Gwyneth Paltrow recently said that her ex-husband, the lead vocalist of Coldplay Chris Martin, is a brother to her. Because they live not far away from each other, spend time together with their family and friends, go on holiday together,… while they are both dating other people.
[Chris and I] spend a lot of time together. He’s been away for two weeks [promoting his album]. Last night he got in at midnight and slept here so he could surprise the kids in the morning, we could all have breakfast, and he could take them to school. So…we’re not living together, but he’s more than welcome to be with us whenever he wants. And vice versa: I sleep in his house in Malibu a lot with the kids. We’ll have a weekend all together; holidays, we’re together. We’re still very much a family, even though we don’t have a romantic relationship. He’s like my brother
Is it possible to be like brother and sister with our ex’s? I guess it’s the same equation than being friends without benefits with the opposite sex. It asks also how far we can be close to the opposite sex.
One of my friends is really close to a man, who is gay and a photographer. He’s not her ex. She often told me he’s the brother she wish she had. But she has never got closer to an other man without being in love and lust with him. She had a friend with benefits, but she never referred to him as a brother, unlike her friend the photographer.
One of my friends, who is divorced and has the joint custody of her two children with her ex, isn’t convinced she can be like brother and sister with her ex.
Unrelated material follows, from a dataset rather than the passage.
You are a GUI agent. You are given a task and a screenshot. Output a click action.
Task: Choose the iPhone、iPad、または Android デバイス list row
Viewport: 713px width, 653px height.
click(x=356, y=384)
They don’t spend time together anymore, nor go on holiday together, they’re not even friends. She spent the New Year eve with me and her children this year. I invited her to a party and she accepted. She told me she would have spent the evening at home with just her two kids, like the year before. She spent Christmas day with her kids and her family. Her ex wasn’t in the picture at all.
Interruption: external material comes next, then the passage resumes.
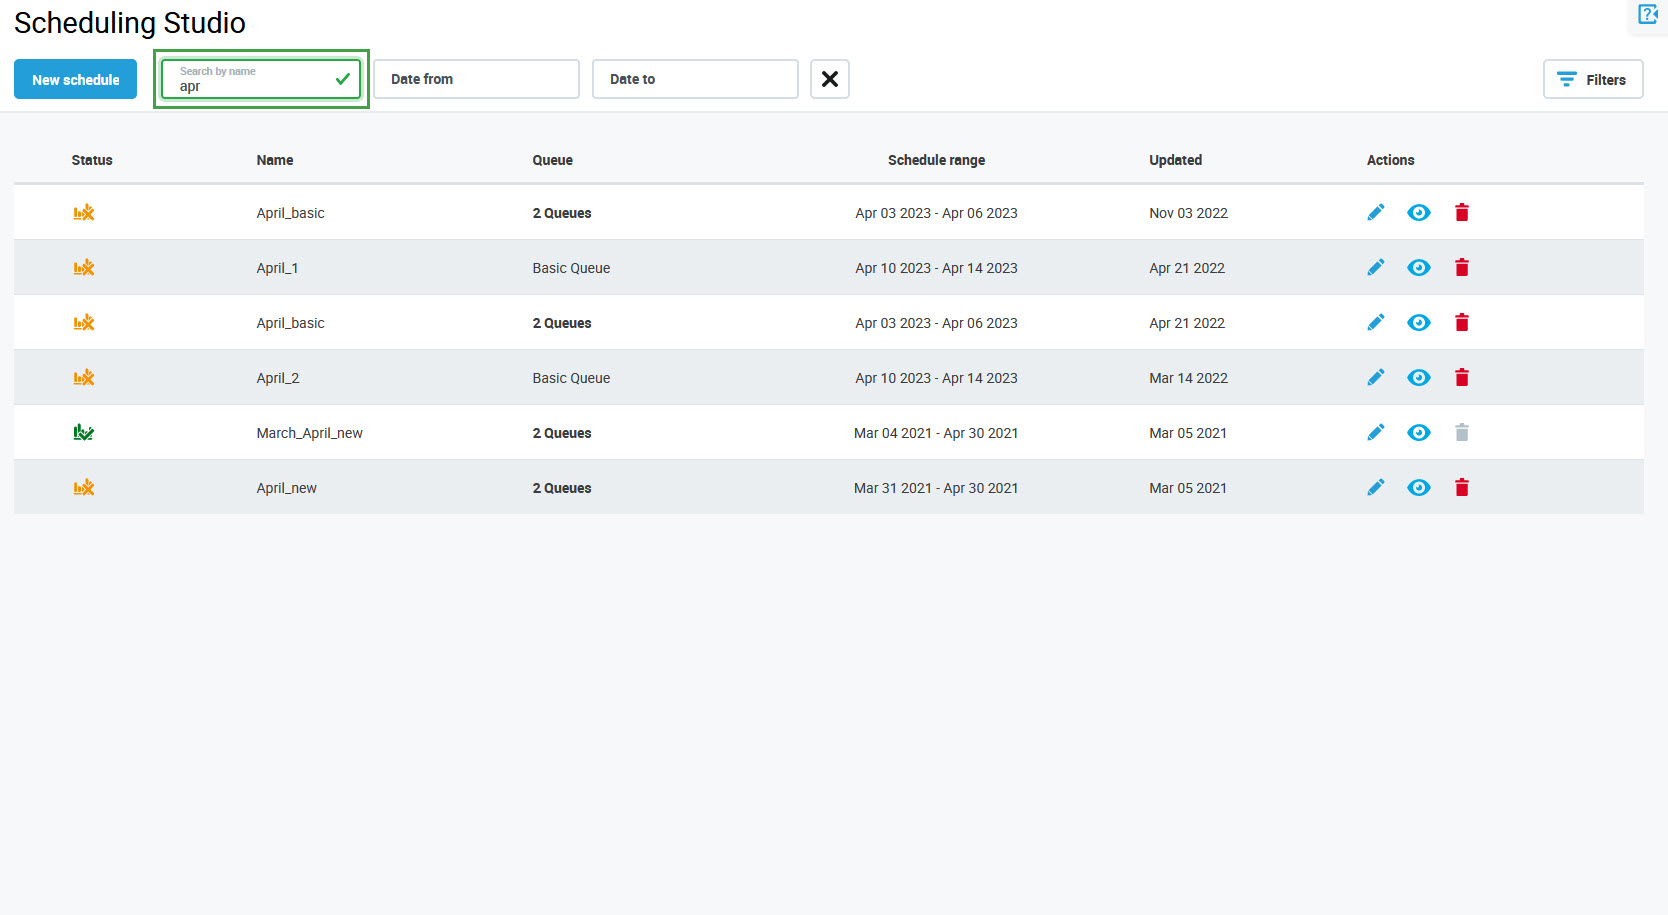1668x915 pixels.
Task: Open help icon in top-right corner
Action: click(1647, 14)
Like her, I don’t spend my holidays nor my evenings with my ex’s and I’m not inviting my ex’s at my apartment. So, no, I don’t feel like brother and sister with any of them. I do have male friends I feel close to. But I’ve never slept or dated one of them.
One of my friends really thinks it’s possible to feel like brother and sister with her ex’s. Because he just bought a house with her. But he’s not living there with her. It’s just a house they can use, alternatively, without being there together at the same time. He feels close to her.
But my friend has real sisters, and was the only man in his family. While many of my friends, including the one with the photographer and the divorced one, have only sisters. It’s also my case, I only have a sister. I grew up close to my male cousin, but when we were teenagers, we drifted apart.
When I looked at Gwyneth Paltrow’s family tree, I realized she has a brother too. I guess this helps her a lot to consider her ex like a brother. Like it helps also my friend to consider his ex like a sister.